門田隆将著『「吉田調書」を読み解く 朝日誤報事件と現場の真実』を読む
<あれほどの大キャンペーン記事を、たった一人の1Fの現場の人間を掴まえることもしないまま”GO”することができる新聞。すなわち、自分たちの主張したい記事を書くためなら、「事実」などどうでもいいと考えていることを示している。>(94頁)
この一文が、朝日新聞のダブル吉田誤報問題の真相といえるだろう。
特に福島原発の「所員が逃げた」の誤報について、いち早く疑義を唱えたジャーナリストの門田隆将氏が今回の一連の「事件」をまとめた『「吉田調書」を読み解く 朝日誤報事件と現場の真実』(PHP、1300円)が11月13日に刊行された。

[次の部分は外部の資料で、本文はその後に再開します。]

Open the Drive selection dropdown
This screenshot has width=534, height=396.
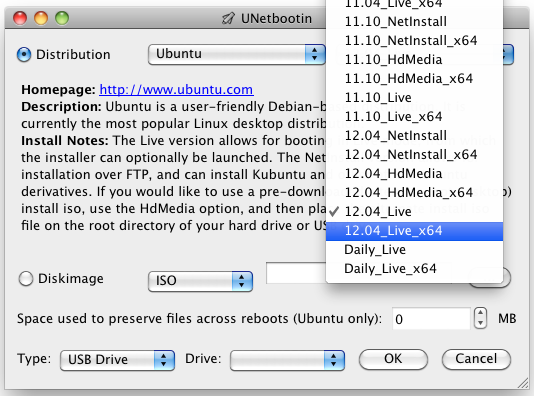coord(287,360)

筆者(恵美)は、門田氏が吉田所長にインタビューした『死の淵を見た男』(PHP)を読んでいたため、朝日の「逃げた」報道について、自分のブログでおかしいと声をあげたが、まさかこんな展開になるとは想像もしていなかった。
3月15日の福島第一原発 吉田所長の退避指示を巡る朝日新聞と門田隆将本の大きな違い - 歴史ニュースウォーカー
今回の一連の「事件」の背景になにがあったのか。また、一人のジャーナリストにすぎない門田氏に対して「ジャーナリスト宣言」をかつてしたことのある朝日が組織をあげて法的措置をちらつかせた暗闘など、すさまじい舞台裏がかかれている。(もちろん門田氏視線で)
また、公開された「吉田調書」は内閣府のサイトでPDFで公開されているが、数日間にわたる調書なので何百頁の長さで、とても隅から隅まで読み切れない。(技術的な話が多く、該当の部分を探すのが大変だった)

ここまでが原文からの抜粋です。